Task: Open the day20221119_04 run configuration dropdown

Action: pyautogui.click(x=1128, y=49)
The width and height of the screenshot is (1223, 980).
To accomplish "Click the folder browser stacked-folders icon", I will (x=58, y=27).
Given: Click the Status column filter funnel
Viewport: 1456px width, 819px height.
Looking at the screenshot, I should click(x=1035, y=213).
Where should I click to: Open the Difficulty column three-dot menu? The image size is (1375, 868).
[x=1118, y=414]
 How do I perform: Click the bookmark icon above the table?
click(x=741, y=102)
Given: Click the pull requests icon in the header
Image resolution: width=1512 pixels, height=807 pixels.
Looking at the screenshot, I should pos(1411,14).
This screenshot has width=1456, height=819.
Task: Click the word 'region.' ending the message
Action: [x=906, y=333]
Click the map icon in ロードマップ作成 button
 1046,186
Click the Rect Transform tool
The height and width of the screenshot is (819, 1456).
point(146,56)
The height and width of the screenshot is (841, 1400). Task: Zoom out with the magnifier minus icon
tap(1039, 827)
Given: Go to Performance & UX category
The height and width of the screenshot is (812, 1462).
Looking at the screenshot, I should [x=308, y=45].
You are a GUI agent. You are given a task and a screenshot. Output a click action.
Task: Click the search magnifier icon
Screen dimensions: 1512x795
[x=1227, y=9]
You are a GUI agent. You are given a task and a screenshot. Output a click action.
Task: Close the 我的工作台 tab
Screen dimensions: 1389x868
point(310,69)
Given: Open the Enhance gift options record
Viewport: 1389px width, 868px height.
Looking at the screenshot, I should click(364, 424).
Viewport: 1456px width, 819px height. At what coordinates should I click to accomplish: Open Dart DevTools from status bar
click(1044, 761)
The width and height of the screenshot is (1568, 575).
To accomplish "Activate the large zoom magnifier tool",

━━━━━━

_The problem_
Please print the full listing shown above, exactly as it appears.

_Exercise output_
Task: Open the day20221119_04 run configuration dropdown

Action: pyautogui.click(x=1128, y=49)
The width and height of the screenshot is (1223, 980).
To accomplish "Click the folder browser stacked-folders icon", I will (x=58, y=27).
Given: Click the Status column filter funnel
Viewport: 1456px width, 819px height.
Looking at the screenshot, I should click(x=1035, y=213).
Where should I click to: Open the Difficulty column three-dot menu? The image size is (1375, 868).
[x=1118, y=414]
 How do I perform: Click the bookmark icon above the table?
click(x=741, y=102)
Given: Click the pull requests icon in the header
Image resolution: width=1512 pixels, height=807 pixels.
Looking at the screenshot, I should pos(1411,14).
This screenshot has width=1456, height=819.
Task: Click the word 'region.' ending the message
Action: [x=906, y=333]
Click the map icon in ロードマップ作成 button
 1046,186
Click the Rect Transform tool
The height and width of the screenshot is (819, 1456).
point(146,56)
The height and width of the screenshot is (841, 1400). Task: Zoom out with the magnifier minus icon
tap(1039, 827)
Given: Go to Performance & UX category
The height and width of the screenshot is (812, 1462).
Looking at the screenshot, I should [x=308, y=45].
You are a GUI agent. You are given a task and a screenshot. Output a click action.
Task: Click the search magnifier icon
Screen dimensions: 1512x795
[x=1227, y=9]
You are a GUI agent. You are given a task and a screenshot. Output a click action.
Task: Close the 我的工作台 tab
Screen dimensions: 1389x868
point(310,69)
Given: Open the Enhance gift options record
Viewport: 1389px width, 868px height.
Looking at the screenshot, I should click(364, 424).
Viewport: 1456px width, 819px height. At what coordinates should I click to accomplish: Open Dart DevTools from status bar
click(1044, 761)
The width and height of the screenshot is (1568, 575).
To accomplish "Activate the large zoom magnifier tool",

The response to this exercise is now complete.